The door rattled. "I said, open it! This
is no longer about your dramatic tantrum. This is about business. And you are
required."
Amelia slowly got to her feet. The voice
of her father was different now—not merely angry, but desperately afraid. The
shift in his tone suggested something truly catastrophic.
She turned the lock and opened the door.
Mr. Reed stormed in, followed closely by
Mrs. Reed, both looking utterly panicked. The forced smiles from downstairs
were entirely erased. They looked haggard, desperate, and utterly cornered.
"We have a monumental crisis, Amelia," Mr.
Reed began, his hands trembling as he gripped the lapels of his suit. "The
financial crisis we've been managing… the Black Moon Alpha, Alexander, has
accelerated the payment date."
Mrs. Reed leaned against the doorframe,
her face pale. "It's the debt from the North American timber deal, Amelia. It's
over forty million dollars. He wants it in cash, by dawn, or he takes
everything.

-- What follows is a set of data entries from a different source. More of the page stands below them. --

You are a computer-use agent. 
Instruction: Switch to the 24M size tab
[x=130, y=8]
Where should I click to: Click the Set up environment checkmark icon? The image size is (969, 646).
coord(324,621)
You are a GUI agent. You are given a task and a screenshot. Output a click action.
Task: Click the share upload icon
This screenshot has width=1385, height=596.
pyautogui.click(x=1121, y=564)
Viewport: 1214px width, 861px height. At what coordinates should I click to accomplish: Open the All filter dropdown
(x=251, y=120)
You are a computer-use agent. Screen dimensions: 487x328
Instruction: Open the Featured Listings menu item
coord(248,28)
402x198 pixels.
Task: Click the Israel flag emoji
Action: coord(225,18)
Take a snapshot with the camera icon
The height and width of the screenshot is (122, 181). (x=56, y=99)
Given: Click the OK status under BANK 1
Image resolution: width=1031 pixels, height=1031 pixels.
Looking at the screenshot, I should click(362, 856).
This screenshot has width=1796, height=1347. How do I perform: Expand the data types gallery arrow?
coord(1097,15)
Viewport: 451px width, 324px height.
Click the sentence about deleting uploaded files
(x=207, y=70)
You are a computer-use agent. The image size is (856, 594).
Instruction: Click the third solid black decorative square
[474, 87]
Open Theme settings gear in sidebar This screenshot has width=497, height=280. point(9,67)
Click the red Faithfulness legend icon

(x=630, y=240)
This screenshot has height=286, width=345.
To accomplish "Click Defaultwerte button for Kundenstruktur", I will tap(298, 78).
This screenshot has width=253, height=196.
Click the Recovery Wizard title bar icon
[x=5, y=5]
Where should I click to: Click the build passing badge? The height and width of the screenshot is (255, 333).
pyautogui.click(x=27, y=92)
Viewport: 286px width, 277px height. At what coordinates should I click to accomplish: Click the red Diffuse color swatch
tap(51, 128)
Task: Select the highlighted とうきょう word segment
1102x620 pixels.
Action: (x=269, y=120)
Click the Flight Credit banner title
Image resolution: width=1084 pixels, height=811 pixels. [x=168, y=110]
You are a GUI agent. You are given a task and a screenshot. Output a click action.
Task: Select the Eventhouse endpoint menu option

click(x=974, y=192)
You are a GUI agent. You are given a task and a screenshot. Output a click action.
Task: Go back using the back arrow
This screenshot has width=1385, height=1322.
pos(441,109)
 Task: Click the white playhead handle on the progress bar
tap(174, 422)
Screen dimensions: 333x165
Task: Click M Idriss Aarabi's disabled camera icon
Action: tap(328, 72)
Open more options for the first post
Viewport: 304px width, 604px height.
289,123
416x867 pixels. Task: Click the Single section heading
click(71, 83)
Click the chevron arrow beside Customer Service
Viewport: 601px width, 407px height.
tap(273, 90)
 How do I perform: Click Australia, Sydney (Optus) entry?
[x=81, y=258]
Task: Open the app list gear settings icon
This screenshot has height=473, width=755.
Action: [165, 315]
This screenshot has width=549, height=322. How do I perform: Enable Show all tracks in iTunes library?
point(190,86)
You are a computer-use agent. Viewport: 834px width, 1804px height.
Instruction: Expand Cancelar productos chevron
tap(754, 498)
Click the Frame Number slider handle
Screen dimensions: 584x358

The houses, the businesses, the entire Reed empire."
Amelia stared, the massive sum
incomprehensible. "Forty million? Why are we involved with the Black Moon
Pack's Alpha? I thought their Alpha, the War God, was… dangerous."
Mr. Reed paced the small room, his shoes
sinking slightly into the old carpet. "He is more than dangerous, Amelia. He is
a monster. He built his fortune on eliminating rivals. He doesn't negotiate. He
destroys."
He stopped, turning to Amelia, his eyes
suddenly wide and pleading—a look she had never seen directed at her before.
"But he offered us a loophole," Mr. Reed
said, his voice dropping to a low, heavy pitch. "A way to save the family and
pay the debt without losing our assets. He needs something only we can
provide."
Mrs. Reed stepped forward, her expression
hardening back into its customary malice. "He needs a bride, Amelia. A public,
human bride to fulfill a ridiculous condition in his family's ancient contract.
And because Annabeth is now engaged to Liam, and because Annabeth is simply
too… valuable… to throw away on a crippled brute like Alexander…"
Mr. Reed finished the sentence, his voice
devoid of emotion, like a judge reading a death sentence.
"You, Amelia, will be the Alpha's bride.
You will be the delivery."
The cold realization hit her like a
physical blow, stealing the air from her lungs. She wasn't just a placeholder;
she was the ultimate sacrifice. They had replaced her with Annabeth for a Beta,
and now they were selling her to a monstrous Alpha to save themselves.
The sounds of the cruel celebration
continued downstairs, a joyful soundtrack to her devastating sentence.